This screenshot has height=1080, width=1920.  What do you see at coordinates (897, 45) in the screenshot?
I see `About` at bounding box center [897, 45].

---

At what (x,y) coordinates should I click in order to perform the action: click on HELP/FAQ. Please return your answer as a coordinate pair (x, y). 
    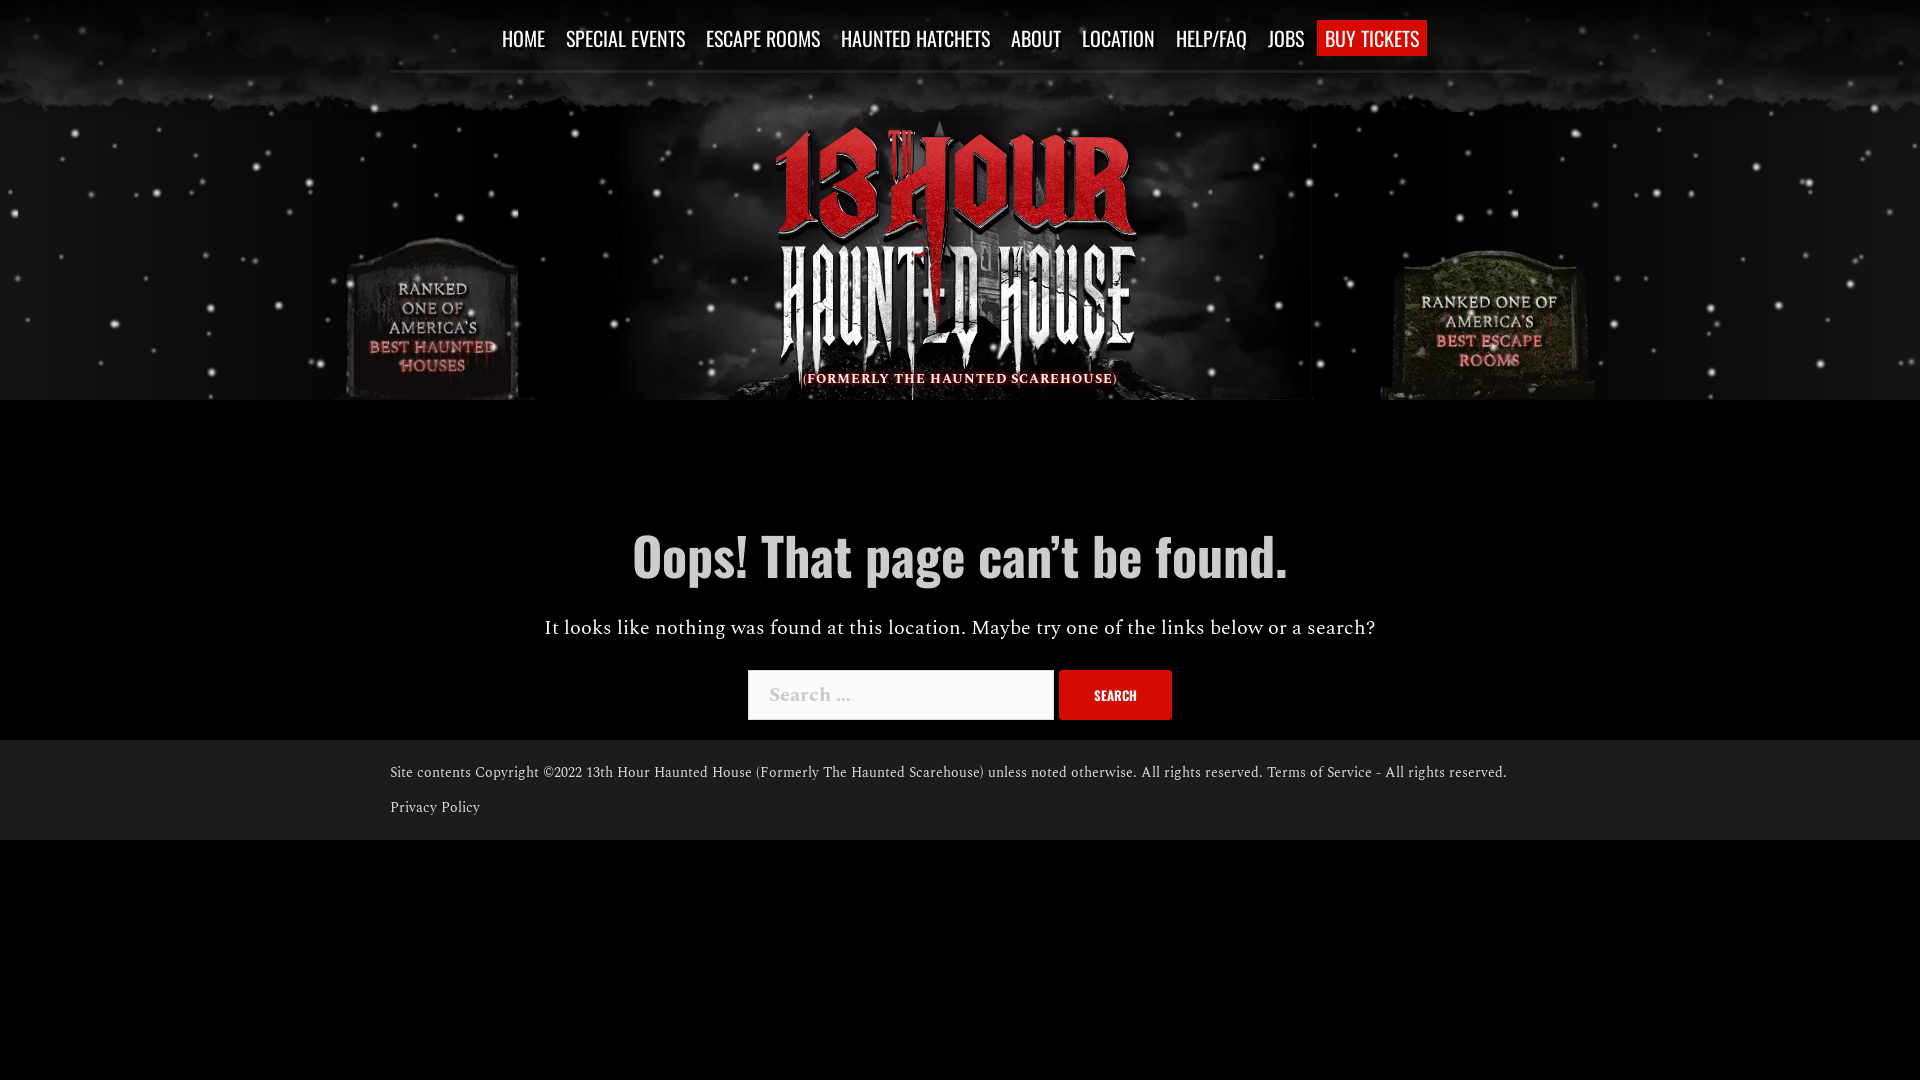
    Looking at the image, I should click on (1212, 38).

* * *

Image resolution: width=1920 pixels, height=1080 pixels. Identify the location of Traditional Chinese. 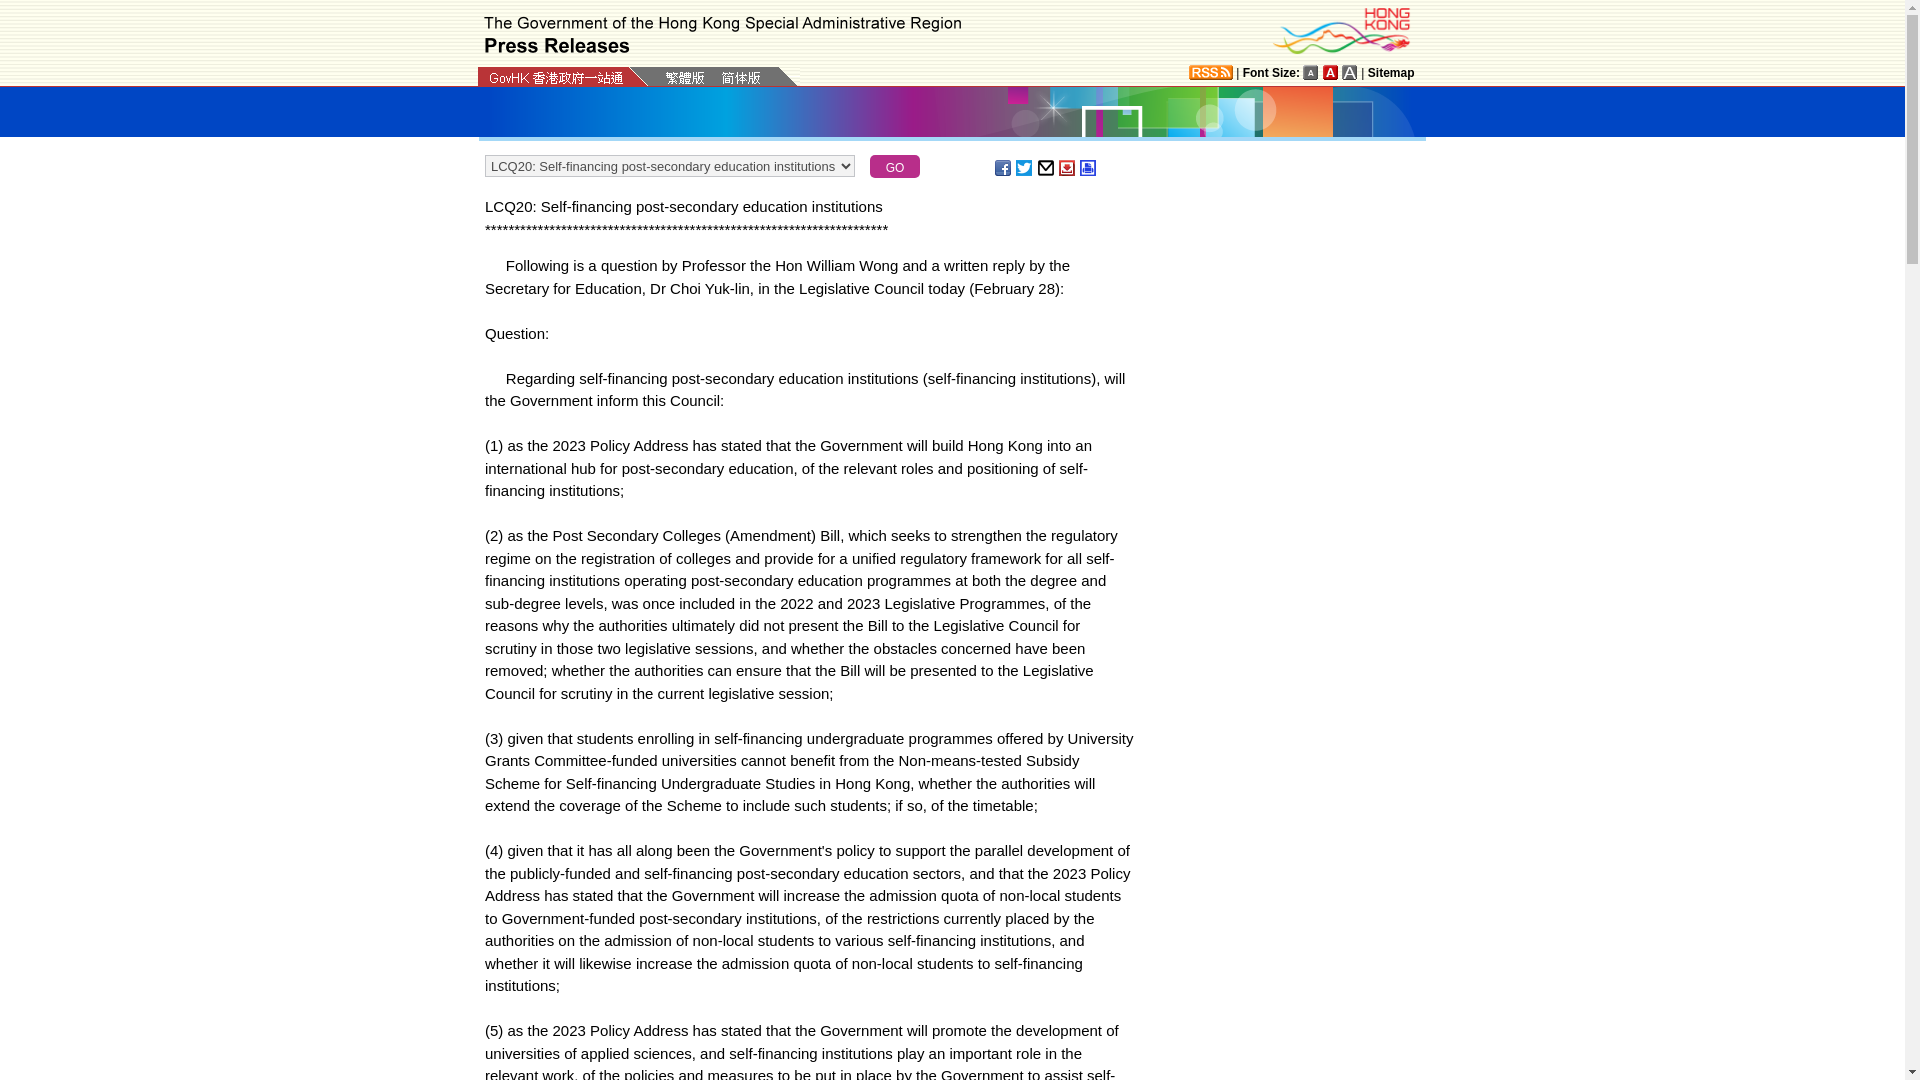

* Short task *
Set down everything in the records from the line containing "At what (x,y)" down to the line containing "Looking at the", both of those lines included, word for word. Leave the pictures out.

* Full answer *
At what (x,y) coordinates should I click in order to perform the action: click on HELP/FAQ. Please return your answer as a coordinate pair (x, y). 
    Looking at the image, I should click on (1212, 38).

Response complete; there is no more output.